(Stored records)
────

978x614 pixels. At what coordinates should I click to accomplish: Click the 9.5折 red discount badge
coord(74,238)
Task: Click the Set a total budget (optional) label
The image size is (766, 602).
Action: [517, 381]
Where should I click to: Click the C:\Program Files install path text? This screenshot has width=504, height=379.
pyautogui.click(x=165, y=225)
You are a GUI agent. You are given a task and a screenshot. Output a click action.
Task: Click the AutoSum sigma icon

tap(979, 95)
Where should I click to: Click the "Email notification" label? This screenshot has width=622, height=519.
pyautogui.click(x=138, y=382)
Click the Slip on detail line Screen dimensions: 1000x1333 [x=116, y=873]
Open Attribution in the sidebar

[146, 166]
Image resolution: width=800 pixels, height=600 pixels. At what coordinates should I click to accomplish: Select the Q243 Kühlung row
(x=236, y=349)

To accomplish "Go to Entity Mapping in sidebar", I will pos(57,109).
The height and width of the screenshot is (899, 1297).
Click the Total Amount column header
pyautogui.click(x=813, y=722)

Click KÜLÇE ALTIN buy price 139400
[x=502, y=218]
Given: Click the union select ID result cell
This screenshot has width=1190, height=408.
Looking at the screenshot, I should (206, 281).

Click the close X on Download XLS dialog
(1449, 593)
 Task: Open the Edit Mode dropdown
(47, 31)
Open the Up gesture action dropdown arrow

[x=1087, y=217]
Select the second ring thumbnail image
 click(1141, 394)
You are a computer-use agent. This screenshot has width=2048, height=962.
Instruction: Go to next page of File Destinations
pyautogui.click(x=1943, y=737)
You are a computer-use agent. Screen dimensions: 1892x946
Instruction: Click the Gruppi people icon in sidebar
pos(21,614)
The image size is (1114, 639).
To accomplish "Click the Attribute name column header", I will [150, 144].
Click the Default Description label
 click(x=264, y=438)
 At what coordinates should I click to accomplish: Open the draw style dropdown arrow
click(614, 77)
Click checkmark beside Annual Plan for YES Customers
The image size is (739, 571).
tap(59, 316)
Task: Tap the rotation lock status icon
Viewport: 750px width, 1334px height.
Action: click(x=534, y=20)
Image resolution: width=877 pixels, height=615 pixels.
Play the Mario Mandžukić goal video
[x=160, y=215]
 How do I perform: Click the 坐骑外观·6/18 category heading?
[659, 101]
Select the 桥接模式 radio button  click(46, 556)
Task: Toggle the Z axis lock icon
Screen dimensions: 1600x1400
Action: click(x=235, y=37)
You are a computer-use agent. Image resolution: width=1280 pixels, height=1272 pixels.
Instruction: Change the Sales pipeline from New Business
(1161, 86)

────

Output the data once more, exactly as it appears above.

> **Solution to the exercise**:
978x614 pixels. At what coordinates should I click to accomplish: Click the 9.5折 red discount badge
coord(74,238)
Task: Click the Set a total budget (optional) label
The image size is (766, 602).
Action: [517, 381]
Where should I click to: Click the C:\Program Files install path text? This screenshot has width=504, height=379.
pyautogui.click(x=165, y=225)
You are a GUI agent. You are given a task and a screenshot. Output a click action.
Task: Click the AutoSum sigma icon

tap(979, 95)
Where should I click to: Click the "Email notification" label? This screenshot has width=622, height=519.
pyautogui.click(x=138, y=382)
Click the Slip on detail line Screen dimensions: 1000x1333 [x=116, y=873]
Open Attribution in the sidebar

[146, 166]
Image resolution: width=800 pixels, height=600 pixels. At what coordinates should I click to accomplish: Select the Q243 Kühlung row
(x=236, y=349)

To accomplish "Go to Entity Mapping in sidebar", I will pos(57,109).
The height and width of the screenshot is (899, 1297).
Click the Total Amount column header
pyautogui.click(x=813, y=722)

Click KÜLÇE ALTIN buy price 139400
[x=502, y=218]
Given: Click the union select ID result cell
This screenshot has width=1190, height=408.
Looking at the screenshot, I should (206, 281).

Click the close X on Download XLS dialog
(1449, 593)
 Task: Open the Edit Mode dropdown
(47, 31)
Open the Up gesture action dropdown arrow

[x=1087, y=217]
Select the second ring thumbnail image
 click(1141, 394)
You are a computer-use agent. This screenshot has width=2048, height=962.
Instruction: Go to next page of File Destinations
pyautogui.click(x=1943, y=737)
You are a computer-use agent. Screen dimensions: 1892x946
Instruction: Click the Gruppi people icon in sidebar
pos(21,614)
The image size is (1114, 639).
To accomplish "Click the Attribute name column header", I will [150, 144].
Click the Default Description label
 click(x=264, y=438)
 At what coordinates should I click to accomplish: Open the draw style dropdown arrow
click(614, 77)
Click checkmark beside Annual Plan for YES Customers
The image size is (739, 571).
tap(59, 316)
Task: Tap the rotation lock status icon
Viewport: 750px width, 1334px height.
Action: click(x=534, y=20)
Image resolution: width=877 pixels, height=615 pixels.
Play the Mario Mandžukić goal video
[x=160, y=215]
 How do I perform: Click the 坐骑外观·6/18 category heading?
[659, 101]
Select the 桥接模式 radio button  click(46, 556)
Task: Toggle the Z axis lock icon
Screen dimensions: 1600x1400
Action: click(x=235, y=37)
You are a computer-use agent. Image resolution: width=1280 pixels, height=1272 pixels.
Instruction: Change the Sales pipeline from New Business
(1161, 86)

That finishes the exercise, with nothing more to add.